As we have seen, the goods destroyed consisted of two bales of fine, and one of coarse, furs—all distinct packages—and each proven to be of a valtte in excess of the sum named in the restricting clause of the receipt. It will be observed the limitation is as to “any box, package or thing;” and as each package or bale exceeded in value $50, there is and can be no reason why, in any view that may be taken of the legal effect of the alleged contract, plaintiffs can not recover that sum for each “package” destroyed. It makes no difference the several distinct packages were all embraced in one receipt,— they are, nevertheless, distinct packages. In limiting the amount of recovery, in case no negligence was proven, to $50, as was done by the court in its instructions, there was manifest error, for which the present judgment must be reversed, even if no other cause existed.

The question, of the most importance in the case is, whether, as a matter of law, the receipt in evidence is to be treated as a binding contract between the parties in each and all its provisions.

Construing the receipt literally, it contains no contract between the shippers and defendant that in any manner limits the carrier’s common law liability as to the amount of the recovery in case of the loss of the goods. That which is said to constitute such contract is contained in the printed part of the receipt, and is with the “United States” Express Company, and not with defendant. A case bearing a close analogy to this one in this particular, is the Merchants' Trans. Co. v. Bolles, 80 Ill. 473, where the receipt given for the goods contained exemptions in favor of other companies, and it was ruled, the carrier receiving the goods could not take the benefit of such exemptions in the receipt. It is a proposition so plain it will not be controverted, that defendant can claim no exemption from liability for the loss of the goods as a common carrier, except such as given by express contract. Neither in the written nor printed part of the receipt is there any express contract making exemptions in favor of the defendant company. Before defendant can claim the benefit of the exemptions contained in the contract with the “United ¡States Express Company,” it must appear it was the agreement of the parties, and that can only be shown by evidence. In the absence of evidence establishing that fact it was error for the court to declare, as it did, as a matter of law, that the receipt given for the goods was to be read as if the words “ United States ” were not in it.

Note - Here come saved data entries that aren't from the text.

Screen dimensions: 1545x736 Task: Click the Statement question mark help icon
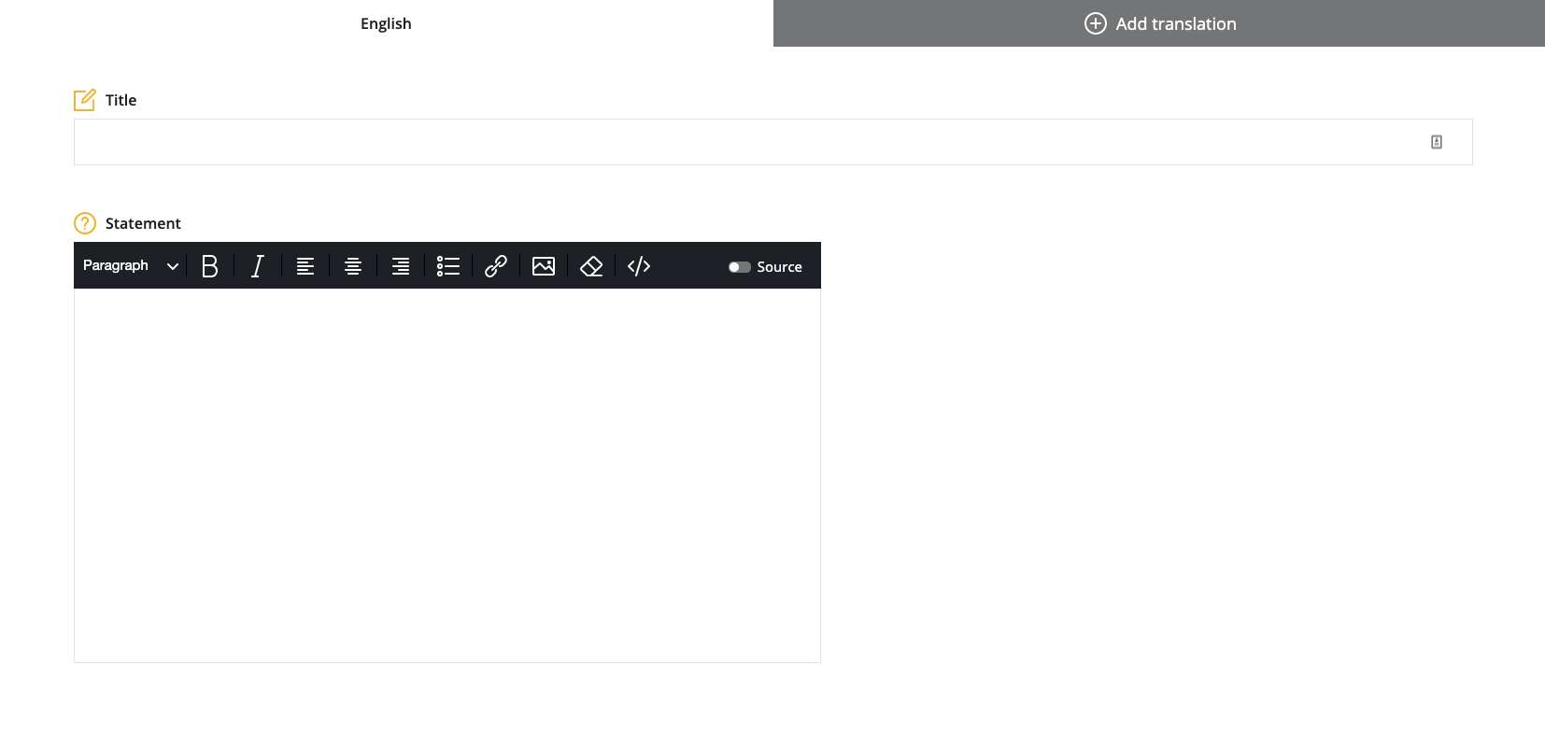(85, 223)
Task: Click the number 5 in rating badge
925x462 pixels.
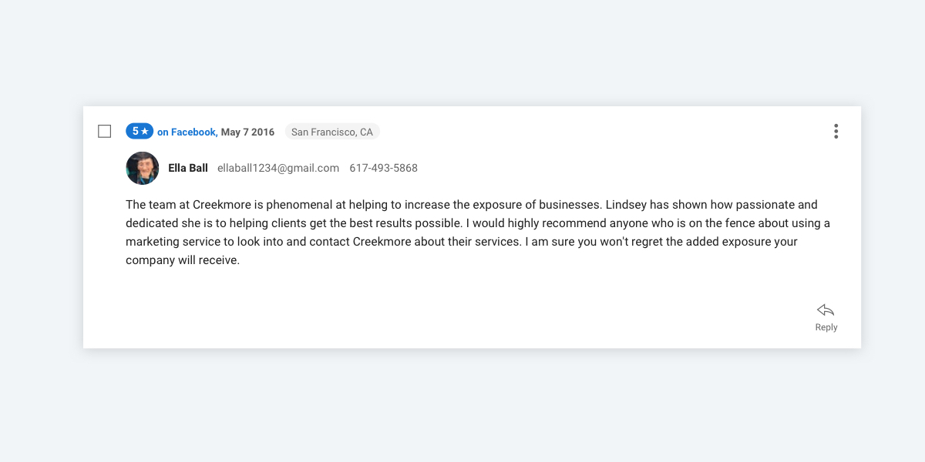Action: (135, 132)
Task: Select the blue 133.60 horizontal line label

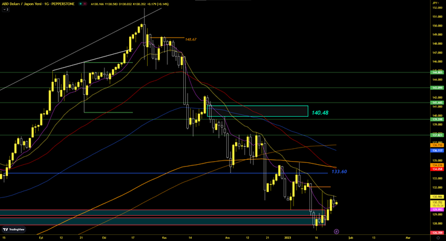Action: pos(339,172)
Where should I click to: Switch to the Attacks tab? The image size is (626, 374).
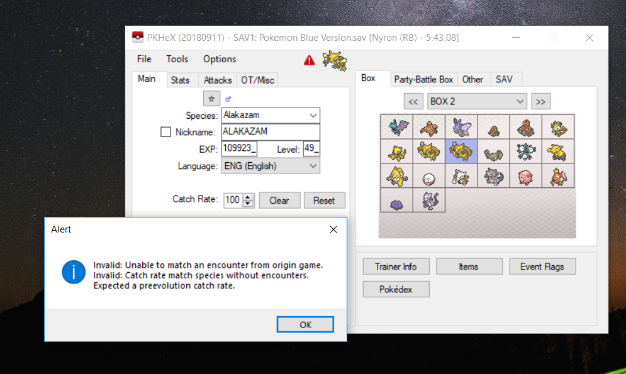pos(217,80)
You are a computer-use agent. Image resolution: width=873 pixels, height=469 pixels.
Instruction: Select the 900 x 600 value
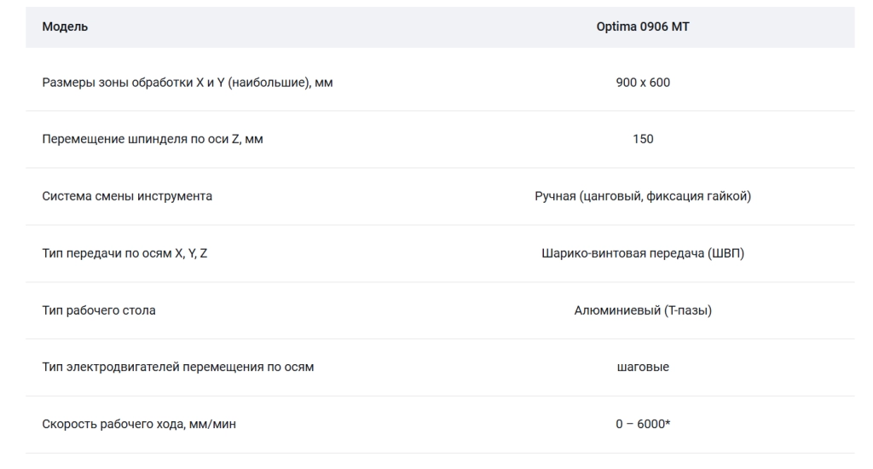coord(643,83)
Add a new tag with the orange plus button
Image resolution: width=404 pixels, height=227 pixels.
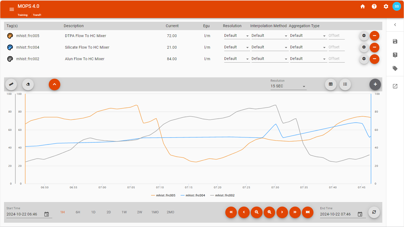375,84
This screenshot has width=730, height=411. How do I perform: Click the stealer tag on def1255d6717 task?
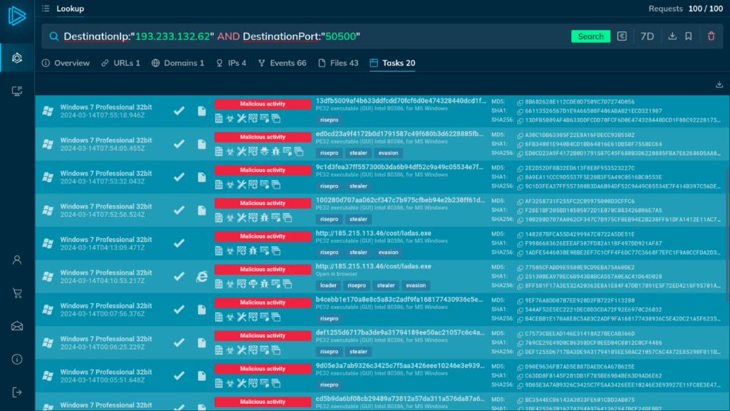point(359,352)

The other proposition stated, viz: the receipt must be regarded as a “binding contract between the parties, in each and all its provisions,” is the one most discussed. The rule of law adopted and uniformly adhered to in this State is, that a clause in a receipt given to the shipper of goods limiting and restricting the carrier’s common law liability incident to its general employment, if understandingly assented to by the owner, will as effectually bind him as though he had signed it. Whether such restrictions have been assented to in any given case, is always a matter of evidence. The cases in this court that declare this doctrine are referred to in Erie Railway Co. v. Wilcox, 84 Ill. 239, and it is not necessary to repeat the citations.